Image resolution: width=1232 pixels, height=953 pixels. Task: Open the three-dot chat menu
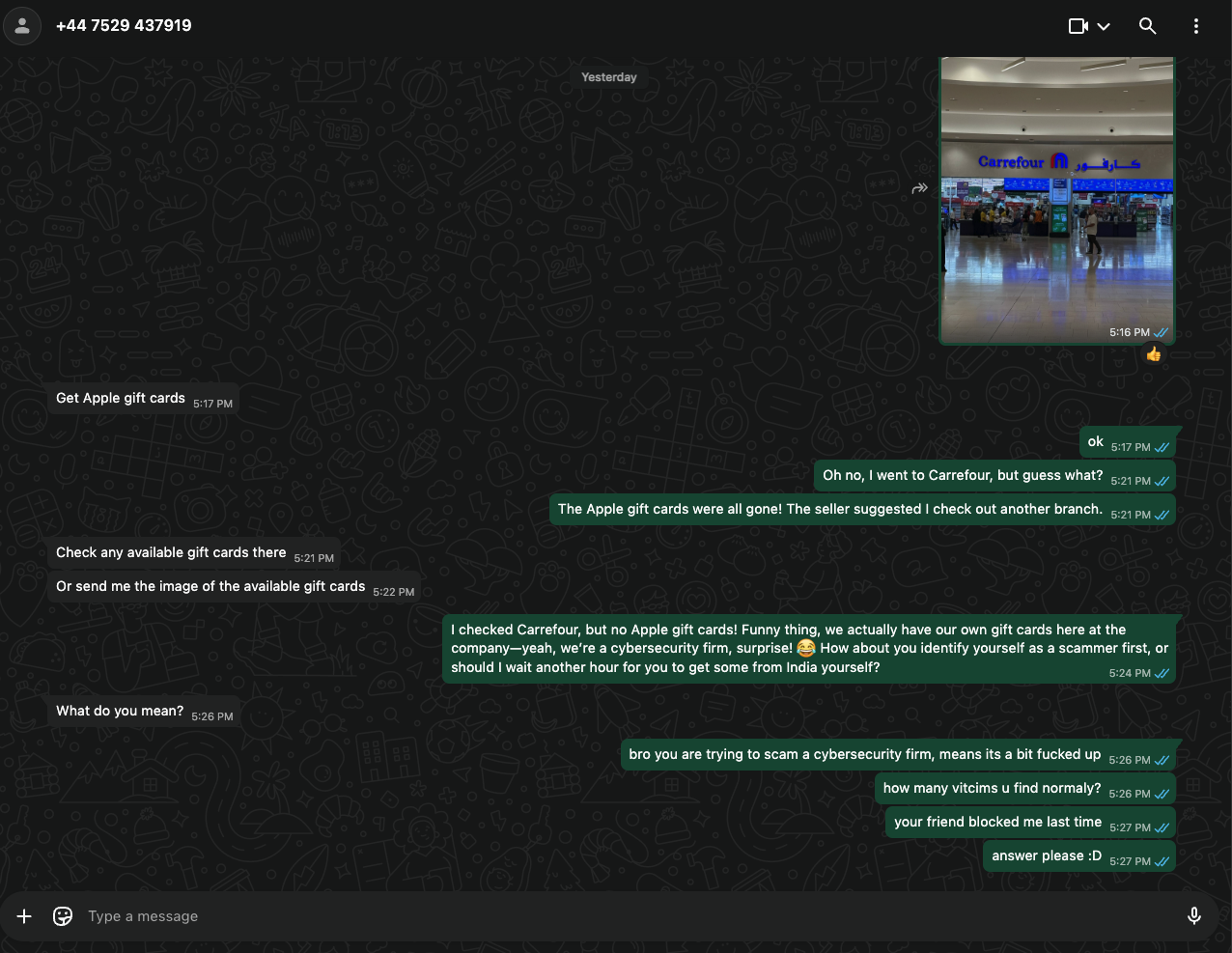pyautogui.click(x=1195, y=26)
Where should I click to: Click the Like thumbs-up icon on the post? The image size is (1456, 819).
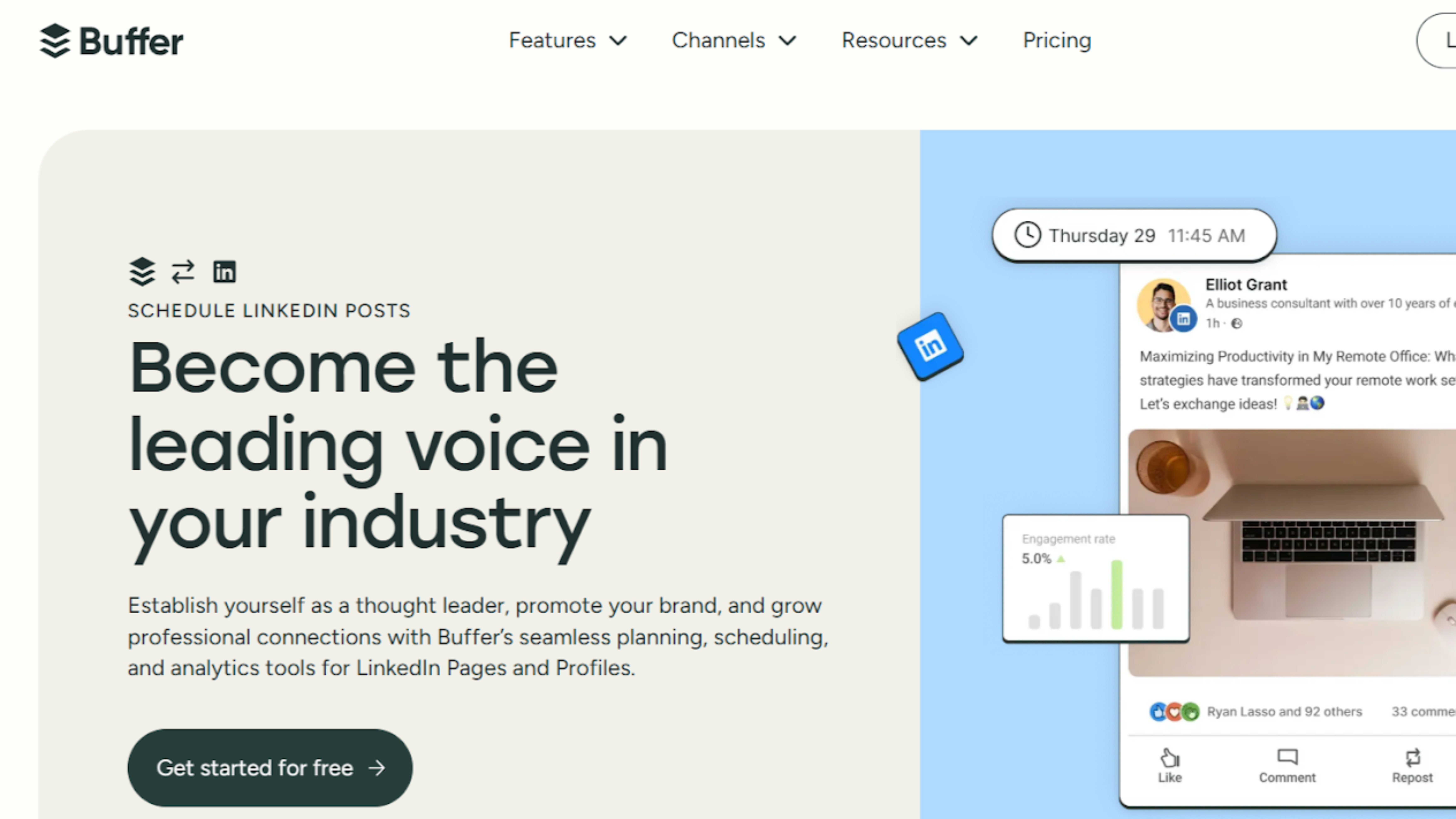coord(1169,758)
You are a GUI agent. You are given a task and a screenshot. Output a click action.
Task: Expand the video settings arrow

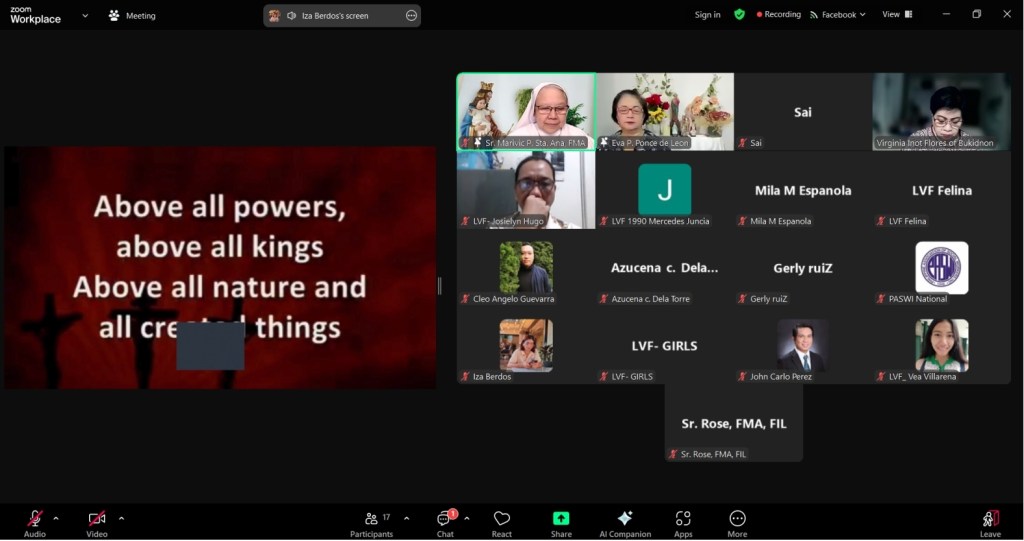click(x=121, y=518)
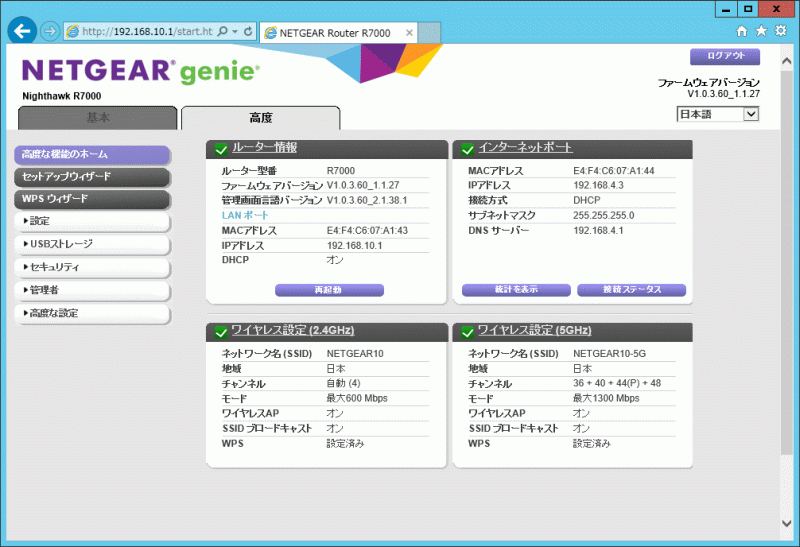Open the IE home icon
The image size is (800, 547).
[742, 31]
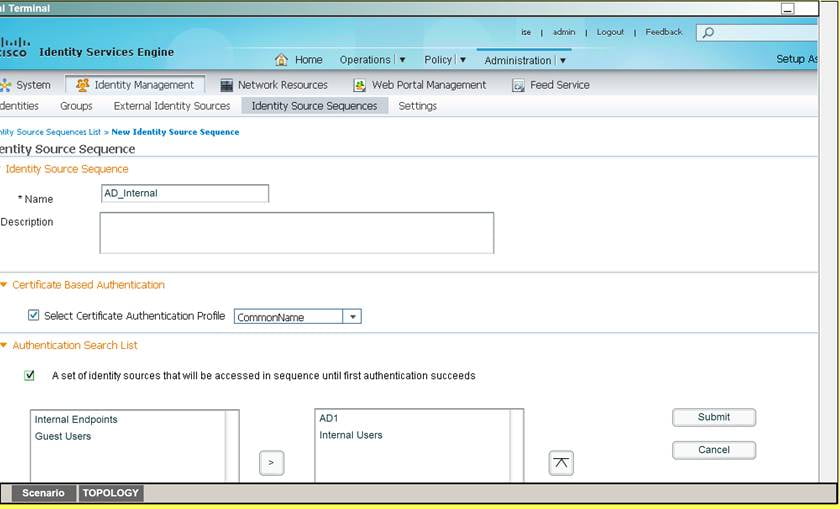
Task: Click the Network Resources icon
Action: coord(227,85)
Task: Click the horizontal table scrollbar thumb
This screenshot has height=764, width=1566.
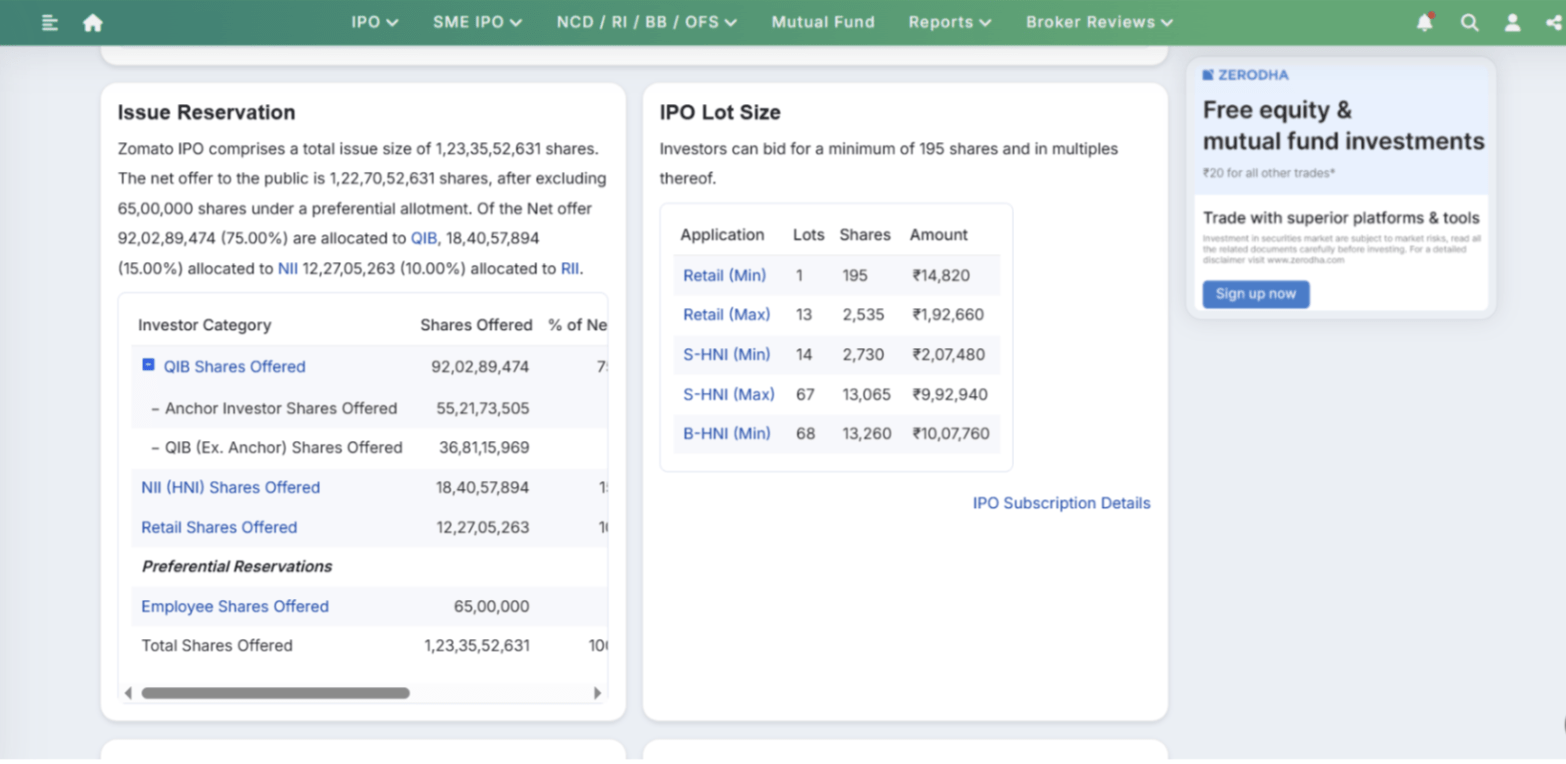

Work to be completed: Only the lines from the beginning of the listing up to and including the line with "You are a GUI" should appear in the reply, copied word for word and free of pictures.

Worked solution:
Image resolution: width=1232 pixels, height=953 pixels. Task: Open the three-dot chat menu
pyautogui.click(x=1195, y=26)
Where should I click to: Click the Like thumbs-up icon on the post? The image size is (1456, 819).
coord(1169,758)
You are a GUI agent. You are given a task and a screenshot. Output a click action.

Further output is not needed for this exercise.